*Instructions to follow*: Locate each line of the records that includes the word "link", and copy those lines out. Treat uppercase and lowercase as different.

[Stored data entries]

········

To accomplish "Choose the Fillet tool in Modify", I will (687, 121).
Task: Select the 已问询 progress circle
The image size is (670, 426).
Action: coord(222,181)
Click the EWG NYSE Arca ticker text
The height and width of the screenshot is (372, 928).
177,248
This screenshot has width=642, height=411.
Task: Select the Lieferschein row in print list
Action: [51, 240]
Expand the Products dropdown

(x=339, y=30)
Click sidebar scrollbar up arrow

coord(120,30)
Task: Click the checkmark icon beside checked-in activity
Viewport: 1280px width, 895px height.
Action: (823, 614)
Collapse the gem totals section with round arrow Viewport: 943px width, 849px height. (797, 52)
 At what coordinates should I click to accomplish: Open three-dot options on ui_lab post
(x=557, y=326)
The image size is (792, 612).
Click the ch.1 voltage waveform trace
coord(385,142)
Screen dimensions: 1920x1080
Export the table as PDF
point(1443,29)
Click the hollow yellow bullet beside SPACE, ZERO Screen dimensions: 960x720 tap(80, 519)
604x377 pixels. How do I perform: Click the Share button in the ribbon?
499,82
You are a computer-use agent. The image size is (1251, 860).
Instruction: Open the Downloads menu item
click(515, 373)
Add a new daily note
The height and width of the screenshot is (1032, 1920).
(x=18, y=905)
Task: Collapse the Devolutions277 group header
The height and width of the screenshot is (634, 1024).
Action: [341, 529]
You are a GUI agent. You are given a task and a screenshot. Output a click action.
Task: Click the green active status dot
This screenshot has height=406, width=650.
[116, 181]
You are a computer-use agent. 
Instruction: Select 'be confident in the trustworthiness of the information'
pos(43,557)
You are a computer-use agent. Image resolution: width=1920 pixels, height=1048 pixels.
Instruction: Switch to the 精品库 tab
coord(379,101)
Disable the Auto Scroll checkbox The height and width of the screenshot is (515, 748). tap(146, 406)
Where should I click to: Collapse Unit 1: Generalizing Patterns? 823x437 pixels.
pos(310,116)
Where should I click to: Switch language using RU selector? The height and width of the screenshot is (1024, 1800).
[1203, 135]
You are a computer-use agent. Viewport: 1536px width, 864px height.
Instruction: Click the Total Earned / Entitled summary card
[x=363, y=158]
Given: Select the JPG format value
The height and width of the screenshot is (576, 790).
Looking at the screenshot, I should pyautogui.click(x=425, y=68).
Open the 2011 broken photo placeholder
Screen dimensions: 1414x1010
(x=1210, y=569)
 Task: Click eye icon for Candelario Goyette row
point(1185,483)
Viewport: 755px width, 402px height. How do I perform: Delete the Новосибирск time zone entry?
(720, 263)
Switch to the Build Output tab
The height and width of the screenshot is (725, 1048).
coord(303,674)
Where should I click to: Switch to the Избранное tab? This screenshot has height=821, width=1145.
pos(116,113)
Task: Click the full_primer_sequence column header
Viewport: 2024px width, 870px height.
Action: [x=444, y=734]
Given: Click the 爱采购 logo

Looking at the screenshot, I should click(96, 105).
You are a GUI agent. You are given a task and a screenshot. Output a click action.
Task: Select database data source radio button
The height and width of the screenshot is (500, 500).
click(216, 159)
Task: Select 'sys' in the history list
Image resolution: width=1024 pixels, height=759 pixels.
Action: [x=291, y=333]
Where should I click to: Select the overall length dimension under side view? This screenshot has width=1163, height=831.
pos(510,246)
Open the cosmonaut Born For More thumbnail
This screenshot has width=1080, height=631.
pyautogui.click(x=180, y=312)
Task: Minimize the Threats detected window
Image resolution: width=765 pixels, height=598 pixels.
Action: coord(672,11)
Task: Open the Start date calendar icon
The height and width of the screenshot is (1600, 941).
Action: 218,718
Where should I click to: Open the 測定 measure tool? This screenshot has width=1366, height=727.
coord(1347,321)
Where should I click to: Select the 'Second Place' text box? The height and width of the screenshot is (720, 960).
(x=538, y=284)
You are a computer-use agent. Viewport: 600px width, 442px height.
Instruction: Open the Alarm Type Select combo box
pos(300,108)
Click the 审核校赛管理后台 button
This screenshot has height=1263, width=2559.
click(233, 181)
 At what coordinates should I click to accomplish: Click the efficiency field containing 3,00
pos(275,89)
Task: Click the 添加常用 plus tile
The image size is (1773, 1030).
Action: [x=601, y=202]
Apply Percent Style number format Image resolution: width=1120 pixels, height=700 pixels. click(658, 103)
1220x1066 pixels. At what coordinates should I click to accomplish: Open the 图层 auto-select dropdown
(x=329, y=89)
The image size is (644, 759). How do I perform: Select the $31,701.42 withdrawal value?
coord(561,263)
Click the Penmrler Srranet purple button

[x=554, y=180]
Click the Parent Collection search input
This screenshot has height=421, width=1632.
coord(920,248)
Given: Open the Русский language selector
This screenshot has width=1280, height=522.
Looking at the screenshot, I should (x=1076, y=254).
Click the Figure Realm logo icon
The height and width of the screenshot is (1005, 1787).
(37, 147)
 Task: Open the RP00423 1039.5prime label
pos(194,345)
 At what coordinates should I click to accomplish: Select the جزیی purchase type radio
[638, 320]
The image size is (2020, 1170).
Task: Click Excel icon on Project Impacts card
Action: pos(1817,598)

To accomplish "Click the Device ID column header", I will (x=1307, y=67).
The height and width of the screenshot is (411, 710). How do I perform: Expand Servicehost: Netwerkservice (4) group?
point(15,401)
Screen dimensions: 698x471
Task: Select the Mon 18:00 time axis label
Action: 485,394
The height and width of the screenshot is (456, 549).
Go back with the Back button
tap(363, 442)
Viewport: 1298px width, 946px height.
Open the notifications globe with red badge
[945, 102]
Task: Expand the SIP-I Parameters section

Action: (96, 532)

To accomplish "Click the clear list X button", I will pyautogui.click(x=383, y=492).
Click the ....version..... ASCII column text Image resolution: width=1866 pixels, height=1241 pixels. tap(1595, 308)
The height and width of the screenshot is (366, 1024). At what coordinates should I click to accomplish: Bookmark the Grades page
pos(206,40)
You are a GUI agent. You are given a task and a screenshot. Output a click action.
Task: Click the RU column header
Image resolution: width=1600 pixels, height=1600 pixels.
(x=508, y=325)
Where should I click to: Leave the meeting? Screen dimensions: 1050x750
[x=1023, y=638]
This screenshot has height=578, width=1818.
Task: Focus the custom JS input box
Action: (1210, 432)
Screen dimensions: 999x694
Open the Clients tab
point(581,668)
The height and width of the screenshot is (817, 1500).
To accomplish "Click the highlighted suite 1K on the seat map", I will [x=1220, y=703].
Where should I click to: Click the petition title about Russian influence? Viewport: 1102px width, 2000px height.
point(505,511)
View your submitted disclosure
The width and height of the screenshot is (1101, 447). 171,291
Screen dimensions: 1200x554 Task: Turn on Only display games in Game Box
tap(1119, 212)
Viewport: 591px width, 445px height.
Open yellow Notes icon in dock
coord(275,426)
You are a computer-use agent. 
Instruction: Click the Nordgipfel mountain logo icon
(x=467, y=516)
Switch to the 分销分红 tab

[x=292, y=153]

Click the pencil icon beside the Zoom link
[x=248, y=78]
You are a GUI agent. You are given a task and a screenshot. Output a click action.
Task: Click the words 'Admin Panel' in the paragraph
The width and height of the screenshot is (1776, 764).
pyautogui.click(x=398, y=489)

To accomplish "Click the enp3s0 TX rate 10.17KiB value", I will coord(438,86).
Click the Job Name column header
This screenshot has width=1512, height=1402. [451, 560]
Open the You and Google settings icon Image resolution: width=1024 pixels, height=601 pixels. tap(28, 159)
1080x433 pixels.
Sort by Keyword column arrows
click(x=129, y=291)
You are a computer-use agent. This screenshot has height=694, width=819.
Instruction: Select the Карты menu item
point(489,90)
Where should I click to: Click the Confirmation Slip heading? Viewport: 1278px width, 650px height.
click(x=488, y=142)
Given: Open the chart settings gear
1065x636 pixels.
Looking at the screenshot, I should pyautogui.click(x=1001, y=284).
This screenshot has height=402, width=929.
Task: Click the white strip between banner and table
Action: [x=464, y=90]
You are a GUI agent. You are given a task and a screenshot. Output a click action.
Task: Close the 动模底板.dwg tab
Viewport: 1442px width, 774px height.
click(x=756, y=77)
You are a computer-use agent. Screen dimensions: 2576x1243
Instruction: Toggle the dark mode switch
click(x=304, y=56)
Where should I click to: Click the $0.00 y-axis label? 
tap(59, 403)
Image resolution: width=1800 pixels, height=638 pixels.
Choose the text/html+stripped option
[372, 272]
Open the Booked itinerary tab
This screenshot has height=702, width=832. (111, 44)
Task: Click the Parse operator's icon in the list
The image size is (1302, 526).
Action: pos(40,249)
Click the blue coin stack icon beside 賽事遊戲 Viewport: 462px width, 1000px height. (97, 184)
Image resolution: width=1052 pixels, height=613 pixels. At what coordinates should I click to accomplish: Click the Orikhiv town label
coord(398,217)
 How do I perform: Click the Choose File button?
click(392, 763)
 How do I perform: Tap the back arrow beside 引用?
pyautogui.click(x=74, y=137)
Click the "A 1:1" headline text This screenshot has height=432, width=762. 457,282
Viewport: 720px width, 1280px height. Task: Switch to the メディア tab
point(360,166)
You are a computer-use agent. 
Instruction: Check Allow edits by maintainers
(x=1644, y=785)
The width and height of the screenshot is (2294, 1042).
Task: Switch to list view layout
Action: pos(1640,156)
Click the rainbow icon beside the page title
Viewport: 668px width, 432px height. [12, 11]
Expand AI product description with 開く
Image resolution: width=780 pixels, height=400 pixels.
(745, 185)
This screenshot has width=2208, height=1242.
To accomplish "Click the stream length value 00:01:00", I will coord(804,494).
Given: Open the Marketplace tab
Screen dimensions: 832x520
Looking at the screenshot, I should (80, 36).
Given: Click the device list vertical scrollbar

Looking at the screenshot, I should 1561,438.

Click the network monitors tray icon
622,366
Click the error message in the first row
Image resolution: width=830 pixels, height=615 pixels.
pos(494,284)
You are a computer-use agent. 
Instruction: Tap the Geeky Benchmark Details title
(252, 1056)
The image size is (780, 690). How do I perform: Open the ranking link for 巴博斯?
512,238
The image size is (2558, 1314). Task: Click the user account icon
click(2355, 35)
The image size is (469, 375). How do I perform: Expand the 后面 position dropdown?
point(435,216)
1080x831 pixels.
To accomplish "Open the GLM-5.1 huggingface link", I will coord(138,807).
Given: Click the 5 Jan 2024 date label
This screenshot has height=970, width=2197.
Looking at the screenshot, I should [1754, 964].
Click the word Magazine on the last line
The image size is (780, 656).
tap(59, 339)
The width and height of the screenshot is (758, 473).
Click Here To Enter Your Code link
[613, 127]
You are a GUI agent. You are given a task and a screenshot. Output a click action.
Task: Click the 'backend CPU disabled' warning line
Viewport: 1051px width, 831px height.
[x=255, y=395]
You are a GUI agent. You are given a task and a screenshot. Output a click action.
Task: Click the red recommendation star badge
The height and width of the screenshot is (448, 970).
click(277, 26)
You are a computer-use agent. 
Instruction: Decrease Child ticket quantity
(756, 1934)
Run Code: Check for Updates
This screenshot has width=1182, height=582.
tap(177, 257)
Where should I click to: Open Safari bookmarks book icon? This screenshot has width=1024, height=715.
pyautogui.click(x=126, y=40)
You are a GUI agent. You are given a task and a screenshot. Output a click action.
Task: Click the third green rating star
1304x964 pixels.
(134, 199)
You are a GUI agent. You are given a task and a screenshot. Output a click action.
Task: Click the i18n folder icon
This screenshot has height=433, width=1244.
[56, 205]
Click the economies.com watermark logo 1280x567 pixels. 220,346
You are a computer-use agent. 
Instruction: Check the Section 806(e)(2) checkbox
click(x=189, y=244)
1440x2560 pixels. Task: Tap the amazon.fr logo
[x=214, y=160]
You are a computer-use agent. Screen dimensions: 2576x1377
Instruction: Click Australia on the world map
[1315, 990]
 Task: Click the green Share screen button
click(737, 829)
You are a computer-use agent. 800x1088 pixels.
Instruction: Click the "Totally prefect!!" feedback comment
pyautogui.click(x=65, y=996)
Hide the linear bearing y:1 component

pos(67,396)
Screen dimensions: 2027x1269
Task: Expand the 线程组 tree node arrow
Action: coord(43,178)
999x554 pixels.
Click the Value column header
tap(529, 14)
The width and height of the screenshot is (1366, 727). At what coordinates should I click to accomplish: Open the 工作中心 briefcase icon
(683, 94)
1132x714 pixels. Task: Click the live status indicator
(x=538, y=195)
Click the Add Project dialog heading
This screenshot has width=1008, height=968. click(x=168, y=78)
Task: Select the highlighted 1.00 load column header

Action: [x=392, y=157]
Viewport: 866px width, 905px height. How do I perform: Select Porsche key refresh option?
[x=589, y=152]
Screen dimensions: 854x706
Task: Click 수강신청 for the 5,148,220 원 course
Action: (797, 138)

········

*The reply*:
Click the pencil icon beside the Zoom link
The image size is (780, 690). How do I perform: Open the ranking link for 巴博斯?
To accomplish "Open the GLM-5.1 huggingface link", I will coord(138,807).
Click Here To Enter Your Code link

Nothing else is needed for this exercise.